===== DATASET =====

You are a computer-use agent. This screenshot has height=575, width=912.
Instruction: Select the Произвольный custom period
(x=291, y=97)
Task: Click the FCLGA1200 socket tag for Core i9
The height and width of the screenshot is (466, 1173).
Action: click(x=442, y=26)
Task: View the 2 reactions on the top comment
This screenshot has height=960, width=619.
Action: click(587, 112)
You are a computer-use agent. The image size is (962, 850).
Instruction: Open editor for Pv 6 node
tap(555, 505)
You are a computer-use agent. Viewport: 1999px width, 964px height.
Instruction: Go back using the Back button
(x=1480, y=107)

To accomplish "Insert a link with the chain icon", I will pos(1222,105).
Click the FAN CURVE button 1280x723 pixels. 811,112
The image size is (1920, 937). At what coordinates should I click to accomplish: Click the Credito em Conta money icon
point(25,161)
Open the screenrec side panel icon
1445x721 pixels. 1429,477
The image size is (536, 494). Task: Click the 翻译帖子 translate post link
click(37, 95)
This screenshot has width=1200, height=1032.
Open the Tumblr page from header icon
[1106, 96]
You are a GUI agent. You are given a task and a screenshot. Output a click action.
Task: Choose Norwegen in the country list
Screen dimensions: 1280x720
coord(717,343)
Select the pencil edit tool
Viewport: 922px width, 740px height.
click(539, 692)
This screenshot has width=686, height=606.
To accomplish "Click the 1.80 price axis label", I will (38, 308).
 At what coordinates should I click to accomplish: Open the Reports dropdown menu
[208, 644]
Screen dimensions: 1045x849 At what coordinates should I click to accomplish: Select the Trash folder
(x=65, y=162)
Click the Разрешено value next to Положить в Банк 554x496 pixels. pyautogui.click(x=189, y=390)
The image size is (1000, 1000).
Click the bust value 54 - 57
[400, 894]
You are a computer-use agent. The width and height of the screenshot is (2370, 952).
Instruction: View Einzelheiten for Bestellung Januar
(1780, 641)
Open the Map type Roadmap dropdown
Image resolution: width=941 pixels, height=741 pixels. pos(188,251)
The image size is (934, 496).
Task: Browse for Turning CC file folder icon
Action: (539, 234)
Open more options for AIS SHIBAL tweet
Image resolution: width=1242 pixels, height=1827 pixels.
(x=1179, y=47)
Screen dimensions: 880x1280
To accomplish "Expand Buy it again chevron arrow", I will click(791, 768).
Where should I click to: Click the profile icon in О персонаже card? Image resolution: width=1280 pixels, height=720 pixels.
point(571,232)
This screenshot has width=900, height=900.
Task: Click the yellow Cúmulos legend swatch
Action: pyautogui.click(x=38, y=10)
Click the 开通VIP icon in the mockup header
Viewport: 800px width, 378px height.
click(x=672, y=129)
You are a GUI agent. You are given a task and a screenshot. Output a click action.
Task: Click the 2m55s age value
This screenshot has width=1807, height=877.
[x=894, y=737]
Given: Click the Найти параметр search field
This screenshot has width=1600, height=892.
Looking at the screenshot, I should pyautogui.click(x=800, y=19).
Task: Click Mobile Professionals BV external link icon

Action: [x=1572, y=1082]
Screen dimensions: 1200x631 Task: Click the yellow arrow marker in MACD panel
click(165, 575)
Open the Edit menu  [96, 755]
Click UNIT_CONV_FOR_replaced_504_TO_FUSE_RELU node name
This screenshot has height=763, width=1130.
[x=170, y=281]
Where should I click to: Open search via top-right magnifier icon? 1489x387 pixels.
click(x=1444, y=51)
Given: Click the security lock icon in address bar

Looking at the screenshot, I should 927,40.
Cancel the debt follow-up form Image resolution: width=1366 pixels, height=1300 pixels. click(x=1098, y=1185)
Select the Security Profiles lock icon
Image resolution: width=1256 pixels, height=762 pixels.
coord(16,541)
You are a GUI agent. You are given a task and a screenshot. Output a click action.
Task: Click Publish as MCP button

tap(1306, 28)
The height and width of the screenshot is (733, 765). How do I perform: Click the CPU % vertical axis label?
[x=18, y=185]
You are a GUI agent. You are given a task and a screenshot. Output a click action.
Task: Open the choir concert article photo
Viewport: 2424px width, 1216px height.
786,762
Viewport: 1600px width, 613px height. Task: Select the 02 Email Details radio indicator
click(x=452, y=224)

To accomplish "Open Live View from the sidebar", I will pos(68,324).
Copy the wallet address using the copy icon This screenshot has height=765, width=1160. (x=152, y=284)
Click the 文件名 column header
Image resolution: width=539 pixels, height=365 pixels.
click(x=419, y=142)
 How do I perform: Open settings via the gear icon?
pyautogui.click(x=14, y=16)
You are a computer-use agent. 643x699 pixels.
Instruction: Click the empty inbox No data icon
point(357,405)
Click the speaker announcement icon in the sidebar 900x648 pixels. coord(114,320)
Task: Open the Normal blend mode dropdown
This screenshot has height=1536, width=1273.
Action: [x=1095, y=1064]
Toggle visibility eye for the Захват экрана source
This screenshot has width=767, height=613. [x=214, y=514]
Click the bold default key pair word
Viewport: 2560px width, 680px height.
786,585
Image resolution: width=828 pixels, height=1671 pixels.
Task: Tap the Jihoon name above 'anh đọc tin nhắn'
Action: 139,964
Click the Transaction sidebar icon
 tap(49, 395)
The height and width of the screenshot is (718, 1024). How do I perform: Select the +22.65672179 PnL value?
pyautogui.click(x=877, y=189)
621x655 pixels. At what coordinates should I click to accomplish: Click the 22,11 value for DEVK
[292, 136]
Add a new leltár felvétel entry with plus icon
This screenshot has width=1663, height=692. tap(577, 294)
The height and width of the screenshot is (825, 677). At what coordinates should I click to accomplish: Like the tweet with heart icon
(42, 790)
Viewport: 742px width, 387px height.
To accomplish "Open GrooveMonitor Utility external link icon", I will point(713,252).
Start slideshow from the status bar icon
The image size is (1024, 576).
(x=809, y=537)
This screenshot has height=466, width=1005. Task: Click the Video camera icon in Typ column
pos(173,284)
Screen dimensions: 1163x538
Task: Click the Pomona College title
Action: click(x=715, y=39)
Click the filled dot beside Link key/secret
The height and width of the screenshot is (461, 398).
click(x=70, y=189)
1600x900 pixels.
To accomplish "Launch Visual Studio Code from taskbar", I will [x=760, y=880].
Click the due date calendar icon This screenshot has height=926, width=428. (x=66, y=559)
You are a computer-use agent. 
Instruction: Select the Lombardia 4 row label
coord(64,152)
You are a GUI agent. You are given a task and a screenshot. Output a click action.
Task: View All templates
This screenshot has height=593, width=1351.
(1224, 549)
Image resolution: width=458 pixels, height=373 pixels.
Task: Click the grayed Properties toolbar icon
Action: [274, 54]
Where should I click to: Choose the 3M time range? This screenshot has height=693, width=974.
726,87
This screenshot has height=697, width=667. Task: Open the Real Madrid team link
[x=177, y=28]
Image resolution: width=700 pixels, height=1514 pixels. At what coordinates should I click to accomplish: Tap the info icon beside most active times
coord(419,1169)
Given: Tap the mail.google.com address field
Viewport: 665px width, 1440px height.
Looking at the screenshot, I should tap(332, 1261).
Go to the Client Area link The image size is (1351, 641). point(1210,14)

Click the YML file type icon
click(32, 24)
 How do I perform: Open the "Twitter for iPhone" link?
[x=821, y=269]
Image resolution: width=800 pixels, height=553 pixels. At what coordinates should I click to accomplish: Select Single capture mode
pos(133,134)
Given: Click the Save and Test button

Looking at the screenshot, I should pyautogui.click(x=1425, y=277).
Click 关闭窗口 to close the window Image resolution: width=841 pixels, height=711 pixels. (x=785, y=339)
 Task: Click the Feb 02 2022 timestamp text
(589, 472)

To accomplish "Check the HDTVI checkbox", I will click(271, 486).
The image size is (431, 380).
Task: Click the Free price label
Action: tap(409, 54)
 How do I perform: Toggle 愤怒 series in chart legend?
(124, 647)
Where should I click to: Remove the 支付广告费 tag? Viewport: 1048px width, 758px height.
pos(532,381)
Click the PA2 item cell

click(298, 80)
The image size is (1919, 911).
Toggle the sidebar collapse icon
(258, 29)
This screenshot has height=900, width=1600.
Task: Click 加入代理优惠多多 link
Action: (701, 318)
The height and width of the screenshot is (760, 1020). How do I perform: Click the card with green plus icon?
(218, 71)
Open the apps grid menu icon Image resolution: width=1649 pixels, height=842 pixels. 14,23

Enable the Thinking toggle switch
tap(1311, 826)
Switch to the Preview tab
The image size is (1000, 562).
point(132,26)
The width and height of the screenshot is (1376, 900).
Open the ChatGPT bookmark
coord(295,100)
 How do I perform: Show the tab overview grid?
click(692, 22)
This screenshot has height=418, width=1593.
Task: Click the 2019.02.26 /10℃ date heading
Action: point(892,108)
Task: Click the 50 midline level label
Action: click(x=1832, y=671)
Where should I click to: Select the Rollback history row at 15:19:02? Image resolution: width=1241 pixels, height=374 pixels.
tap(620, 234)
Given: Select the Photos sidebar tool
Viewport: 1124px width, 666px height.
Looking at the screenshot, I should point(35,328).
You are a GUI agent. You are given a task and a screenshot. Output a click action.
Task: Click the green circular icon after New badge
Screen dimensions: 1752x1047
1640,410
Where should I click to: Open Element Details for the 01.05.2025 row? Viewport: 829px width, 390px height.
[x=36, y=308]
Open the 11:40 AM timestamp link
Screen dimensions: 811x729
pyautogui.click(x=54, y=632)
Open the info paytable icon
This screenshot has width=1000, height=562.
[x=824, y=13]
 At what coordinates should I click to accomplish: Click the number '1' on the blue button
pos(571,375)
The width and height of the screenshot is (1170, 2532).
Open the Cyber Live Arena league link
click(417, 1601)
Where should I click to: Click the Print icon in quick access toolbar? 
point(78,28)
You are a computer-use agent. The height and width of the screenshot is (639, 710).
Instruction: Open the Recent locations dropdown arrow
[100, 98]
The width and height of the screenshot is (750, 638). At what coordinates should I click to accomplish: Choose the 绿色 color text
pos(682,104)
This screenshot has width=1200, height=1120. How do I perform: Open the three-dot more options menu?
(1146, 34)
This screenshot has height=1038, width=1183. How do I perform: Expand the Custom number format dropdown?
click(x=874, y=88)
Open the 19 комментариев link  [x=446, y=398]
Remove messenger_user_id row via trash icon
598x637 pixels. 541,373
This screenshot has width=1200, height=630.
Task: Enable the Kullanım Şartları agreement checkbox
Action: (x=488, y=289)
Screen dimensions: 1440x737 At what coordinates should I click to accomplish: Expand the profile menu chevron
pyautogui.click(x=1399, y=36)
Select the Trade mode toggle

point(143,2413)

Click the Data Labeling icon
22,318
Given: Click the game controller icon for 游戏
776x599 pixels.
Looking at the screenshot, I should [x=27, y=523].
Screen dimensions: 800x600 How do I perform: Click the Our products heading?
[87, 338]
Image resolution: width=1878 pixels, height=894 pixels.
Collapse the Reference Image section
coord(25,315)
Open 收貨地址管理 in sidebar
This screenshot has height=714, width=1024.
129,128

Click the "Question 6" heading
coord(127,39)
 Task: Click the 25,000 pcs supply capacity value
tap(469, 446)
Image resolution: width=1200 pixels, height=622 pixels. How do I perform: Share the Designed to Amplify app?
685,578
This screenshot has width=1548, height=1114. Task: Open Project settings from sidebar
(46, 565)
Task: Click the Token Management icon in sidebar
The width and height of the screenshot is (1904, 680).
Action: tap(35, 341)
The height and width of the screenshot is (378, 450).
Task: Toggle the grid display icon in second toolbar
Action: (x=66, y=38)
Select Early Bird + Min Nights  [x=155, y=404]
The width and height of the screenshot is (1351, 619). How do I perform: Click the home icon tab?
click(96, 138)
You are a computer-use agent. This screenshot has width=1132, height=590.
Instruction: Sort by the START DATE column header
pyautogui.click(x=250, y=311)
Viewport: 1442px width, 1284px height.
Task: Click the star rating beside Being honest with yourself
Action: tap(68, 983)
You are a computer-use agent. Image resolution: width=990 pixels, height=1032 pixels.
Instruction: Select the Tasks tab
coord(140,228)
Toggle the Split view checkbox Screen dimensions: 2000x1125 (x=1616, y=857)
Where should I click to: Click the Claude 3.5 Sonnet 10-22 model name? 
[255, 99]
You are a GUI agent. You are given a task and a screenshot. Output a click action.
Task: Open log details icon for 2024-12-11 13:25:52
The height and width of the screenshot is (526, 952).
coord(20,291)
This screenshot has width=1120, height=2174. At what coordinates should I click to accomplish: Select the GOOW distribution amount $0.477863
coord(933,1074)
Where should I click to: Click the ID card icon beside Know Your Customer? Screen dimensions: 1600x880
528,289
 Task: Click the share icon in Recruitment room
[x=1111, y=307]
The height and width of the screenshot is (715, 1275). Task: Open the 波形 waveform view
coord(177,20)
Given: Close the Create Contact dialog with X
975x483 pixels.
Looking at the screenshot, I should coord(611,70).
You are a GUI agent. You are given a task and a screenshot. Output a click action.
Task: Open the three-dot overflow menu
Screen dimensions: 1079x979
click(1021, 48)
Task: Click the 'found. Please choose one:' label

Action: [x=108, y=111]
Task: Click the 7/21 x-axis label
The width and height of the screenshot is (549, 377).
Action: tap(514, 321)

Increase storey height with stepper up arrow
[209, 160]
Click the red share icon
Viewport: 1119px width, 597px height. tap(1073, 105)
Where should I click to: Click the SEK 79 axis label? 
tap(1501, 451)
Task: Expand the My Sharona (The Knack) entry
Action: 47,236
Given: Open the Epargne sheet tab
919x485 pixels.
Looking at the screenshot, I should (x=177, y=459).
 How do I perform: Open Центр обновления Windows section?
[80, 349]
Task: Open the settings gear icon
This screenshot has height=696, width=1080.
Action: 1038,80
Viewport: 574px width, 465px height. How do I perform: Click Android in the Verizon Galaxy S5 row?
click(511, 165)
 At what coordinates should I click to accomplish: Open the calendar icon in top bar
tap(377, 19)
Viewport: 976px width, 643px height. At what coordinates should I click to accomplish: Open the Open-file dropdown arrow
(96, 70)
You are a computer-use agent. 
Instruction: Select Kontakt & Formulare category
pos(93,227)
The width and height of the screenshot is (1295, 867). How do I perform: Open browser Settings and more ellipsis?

=====

EXERCISE —
Please show each line in the records above that contains "field".

SOLUTION TO THIS EXERCISE —
Given: Click the Найти параметр search field
Given: Tap the mail.google.com address field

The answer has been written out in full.